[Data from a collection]
- - -

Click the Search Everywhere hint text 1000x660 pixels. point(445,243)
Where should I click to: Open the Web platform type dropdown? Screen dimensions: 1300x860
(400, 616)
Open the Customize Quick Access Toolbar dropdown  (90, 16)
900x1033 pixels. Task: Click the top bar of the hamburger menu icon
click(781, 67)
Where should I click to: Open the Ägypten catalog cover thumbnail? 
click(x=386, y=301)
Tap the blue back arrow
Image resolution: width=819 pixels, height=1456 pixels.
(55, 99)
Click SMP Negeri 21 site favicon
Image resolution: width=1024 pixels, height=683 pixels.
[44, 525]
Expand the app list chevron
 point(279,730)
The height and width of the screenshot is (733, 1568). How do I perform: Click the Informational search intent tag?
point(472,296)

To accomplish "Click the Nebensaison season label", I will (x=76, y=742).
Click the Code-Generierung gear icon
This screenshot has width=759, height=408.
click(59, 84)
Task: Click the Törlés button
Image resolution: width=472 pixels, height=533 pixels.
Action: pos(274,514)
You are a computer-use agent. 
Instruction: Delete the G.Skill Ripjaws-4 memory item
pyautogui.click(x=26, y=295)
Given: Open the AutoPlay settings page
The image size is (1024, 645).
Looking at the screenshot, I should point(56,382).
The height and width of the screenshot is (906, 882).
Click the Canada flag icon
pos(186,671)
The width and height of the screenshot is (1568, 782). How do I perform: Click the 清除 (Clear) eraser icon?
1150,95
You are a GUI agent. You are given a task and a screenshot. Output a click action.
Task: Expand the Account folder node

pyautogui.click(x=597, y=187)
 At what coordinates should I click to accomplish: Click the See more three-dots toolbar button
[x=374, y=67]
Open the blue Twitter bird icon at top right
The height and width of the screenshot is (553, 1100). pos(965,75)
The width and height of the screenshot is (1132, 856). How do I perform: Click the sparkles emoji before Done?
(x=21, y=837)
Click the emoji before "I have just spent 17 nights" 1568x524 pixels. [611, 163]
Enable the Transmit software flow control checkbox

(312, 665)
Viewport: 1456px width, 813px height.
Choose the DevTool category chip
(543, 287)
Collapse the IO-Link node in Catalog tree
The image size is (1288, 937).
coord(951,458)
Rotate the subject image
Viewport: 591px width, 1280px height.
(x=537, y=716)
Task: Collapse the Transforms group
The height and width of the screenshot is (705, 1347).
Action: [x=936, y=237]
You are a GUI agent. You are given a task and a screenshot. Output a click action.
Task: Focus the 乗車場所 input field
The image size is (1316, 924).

- - -

● EXERCISE OBJECTIVE: Could you reproduce all of the data above line for line, with no changes?

● RESULT OF THIS TASK:
Click the Search Everywhere hint text 1000x660 pixels. point(445,243)
Where should I click to: Open the Web platform type dropdown? Screen dimensions: 1300x860
(400, 616)
Open the Customize Quick Access Toolbar dropdown  (90, 16)
900x1033 pixels. Task: Click the top bar of the hamburger menu icon
click(781, 67)
Where should I click to: Open the Ägypten catalog cover thumbnail? 
click(x=386, y=301)
Tap the blue back arrow
Image resolution: width=819 pixels, height=1456 pixels.
(55, 99)
Click SMP Negeri 21 site favicon
Image resolution: width=1024 pixels, height=683 pixels.
[44, 525]
Expand the app list chevron
 point(279,730)
The height and width of the screenshot is (733, 1568). How do I perform: Click the Informational search intent tag?
point(472,296)

To accomplish "Click the Nebensaison season label", I will (x=76, y=742).
Click the Code-Generierung gear icon
This screenshot has width=759, height=408.
click(59, 84)
Task: Click the Törlés button
Image resolution: width=472 pixels, height=533 pixels.
Action: pos(274,514)
You are a computer-use agent. 
Instruction: Delete the G.Skill Ripjaws-4 memory item
pyautogui.click(x=26, y=295)
Given: Open the AutoPlay settings page
The image size is (1024, 645).
Looking at the screenshot, I should point(56,382).
The height and width of the screenshot is (906, 882).
Click the Canada flag icon
pos(186,671)
The width and height of the screenshot is (1568, 782). How do I perform: Click the 清除 (Clear) eraser icon?
1150,95
You are a GUI agent. You are given a task and a screenshot. Output a click action.
Task: Expand the Account folder node

pyautogui.click(x=597, y=187)
 At what coordinates should I click to accomplish: Click the See more three-dots toolbar button
[x=374, y=67]
Open the blue Twitter bird icon at top right
The height and width of the screenshot is (553, 1100). pos(965,75)
The width and height of the screenshot is (1132, 856). How do I perform: Click the sparkles emoji before Done?
(x=21, y=837)
Click the emoji before "I have just spent 17 nights" 1568x524 pixels. [611, 163]
Enable the Transmit software flow control checkbox

(312, 665)
Viewport: 1456px width, 813px height.
Choose the DevTool category chip
(543, 287)
Collapse the IO-Link node in Catalog tree
The image size is (1288, 937).
coord(951,458)
Rotate the subject image
Viewport: 591px width, 1280px height.
(x=537, y=716)
Task: Collapse the Transforms group
The height and width of the screenshot is (705, 1347).
Action: [x=936, y=237]
You are a GUI agent. You are given a task and a screenshot. Output a click action.
Task: Focus the 乗車場所 input field
The image size is (1316, 924).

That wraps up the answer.